◆ Task prompt ◆
An exact copy is needed of the lines from the one that contains "The height and width of the screenshot is (784, 1557)." through the final line of the data below, with pictures left out.

= = = = = = =

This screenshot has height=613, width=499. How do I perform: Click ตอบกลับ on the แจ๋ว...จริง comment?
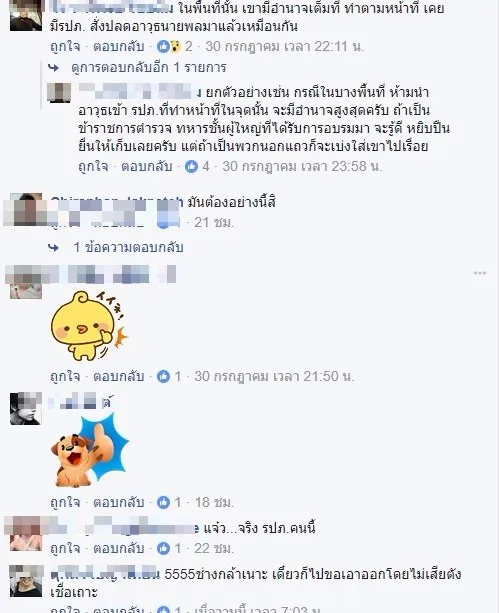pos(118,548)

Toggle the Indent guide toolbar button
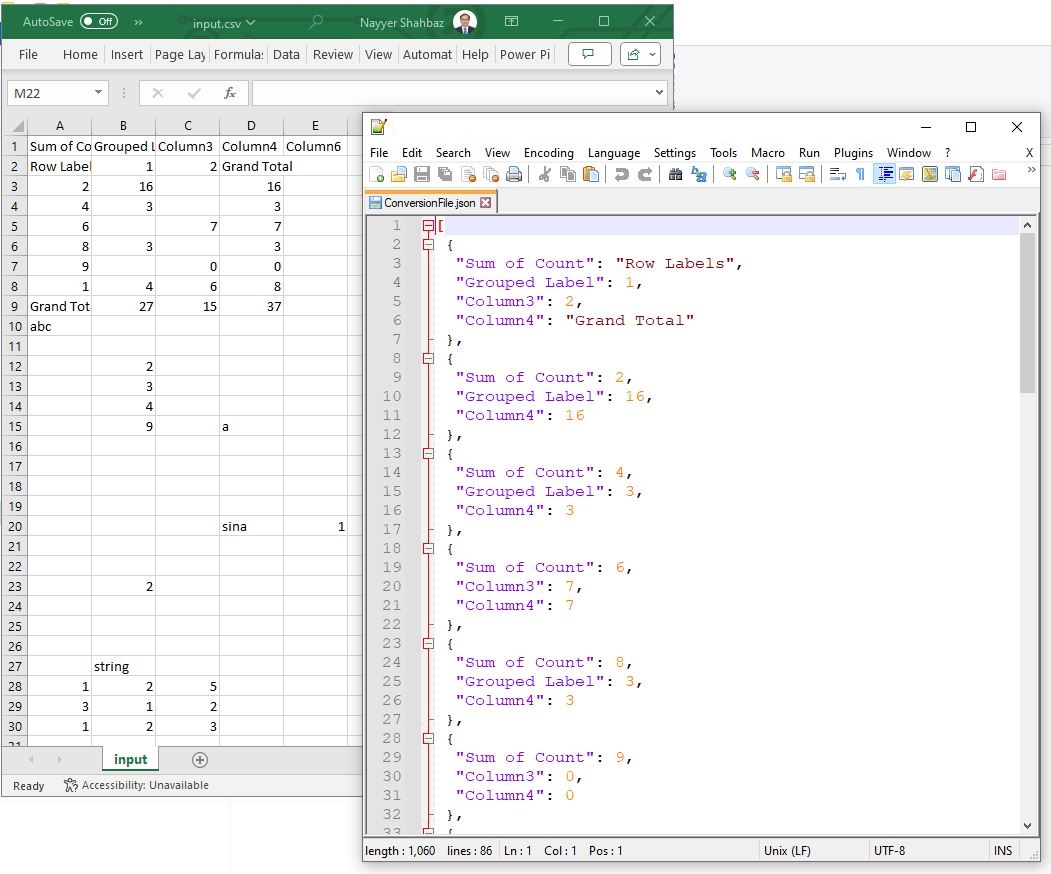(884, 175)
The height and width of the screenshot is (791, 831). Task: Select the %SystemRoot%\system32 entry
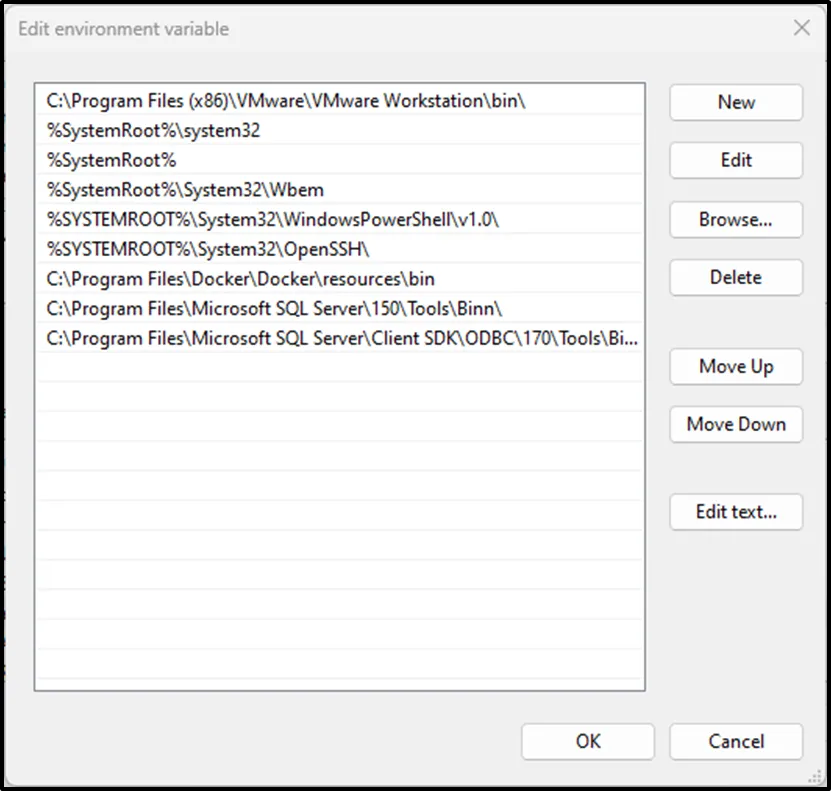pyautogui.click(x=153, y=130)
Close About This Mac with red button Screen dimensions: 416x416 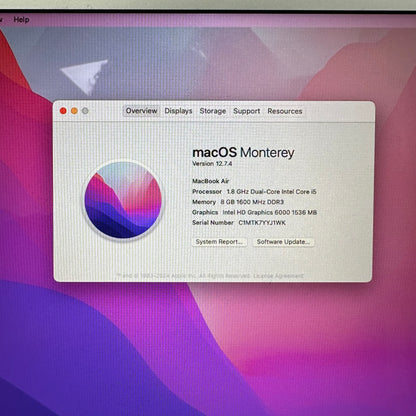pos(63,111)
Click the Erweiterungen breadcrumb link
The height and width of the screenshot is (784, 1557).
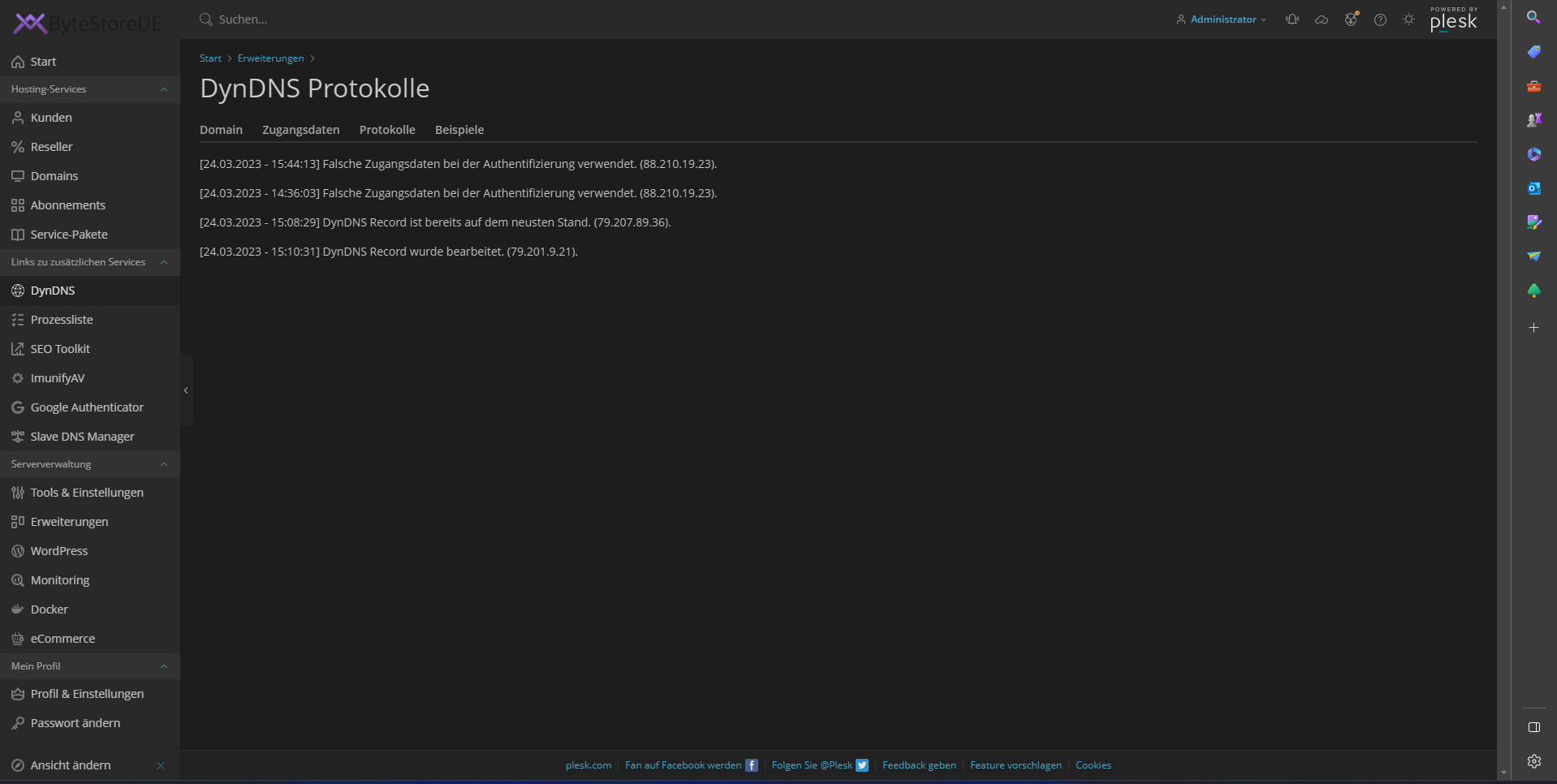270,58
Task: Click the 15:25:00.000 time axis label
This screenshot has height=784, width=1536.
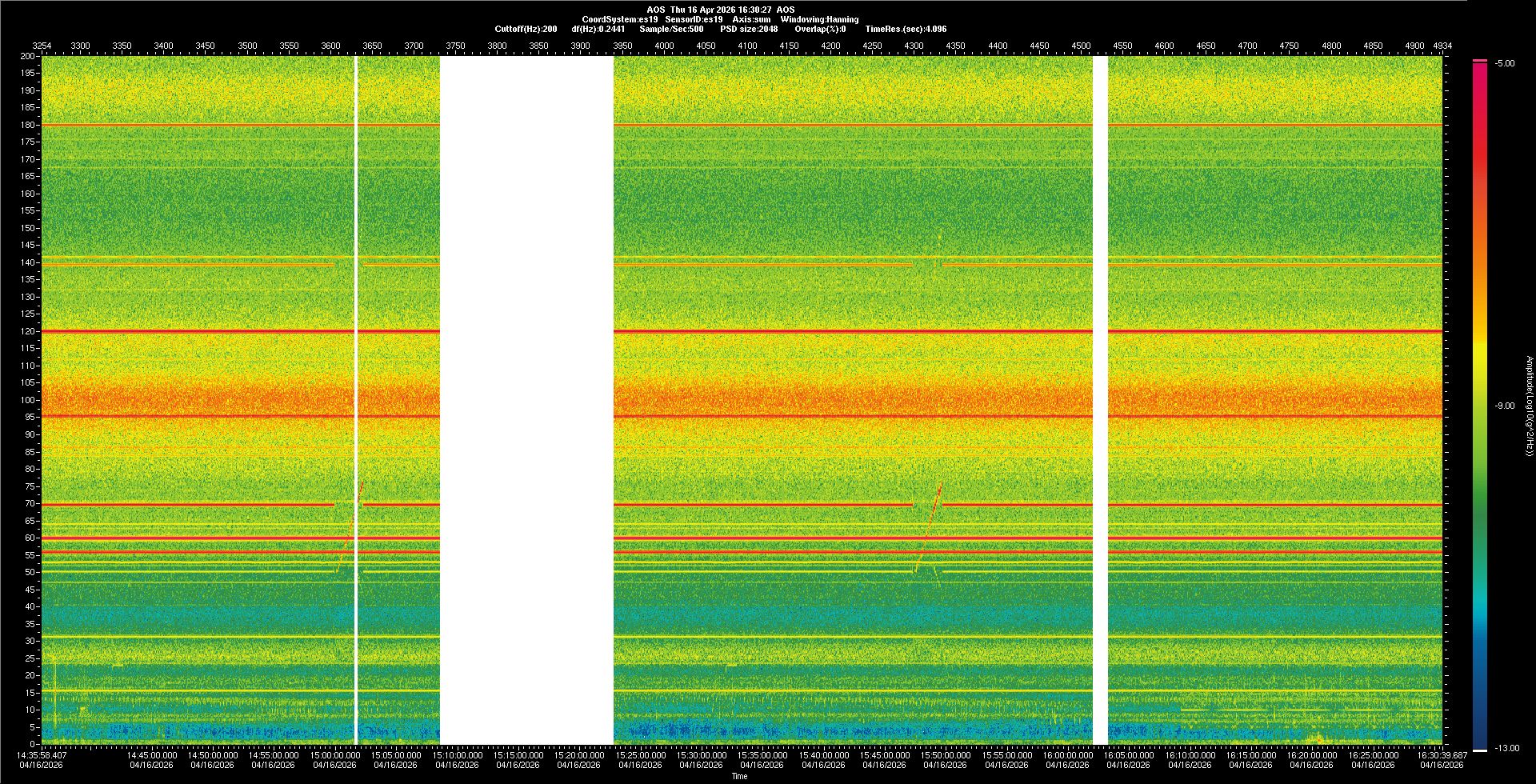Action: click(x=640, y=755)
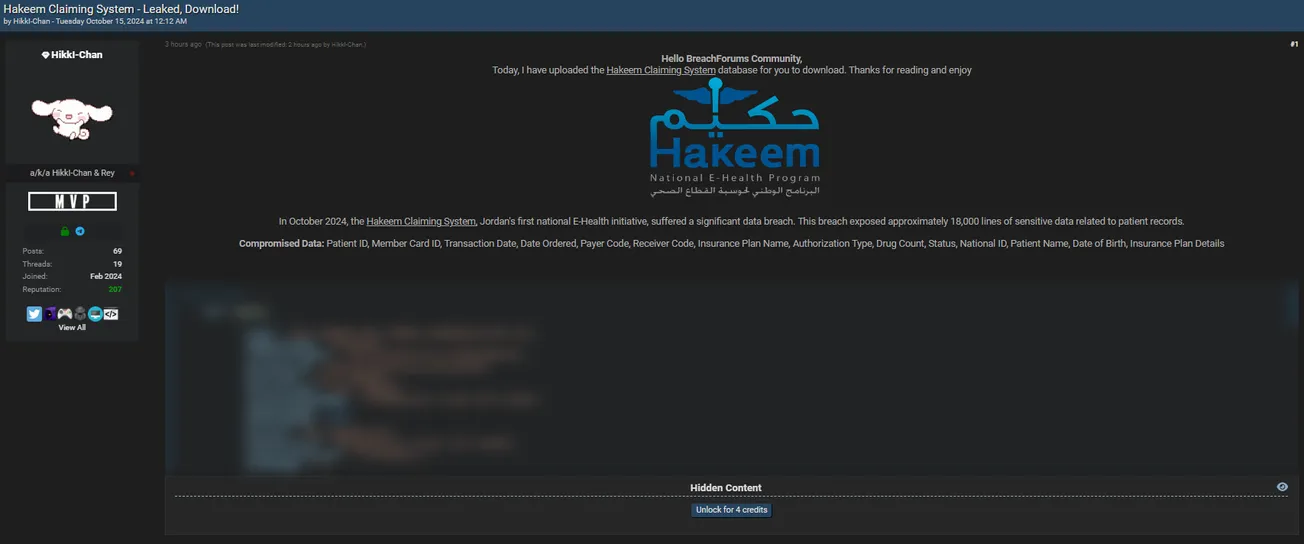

= = = = = = =

◆ Output of the task ◆
The height and width of the screenshot is (784, 1557).
270,58
Task: Click the 15:25:00.000 time axis label
This screenshot has height=784, width=1536.
Action: click(x=640, y=755)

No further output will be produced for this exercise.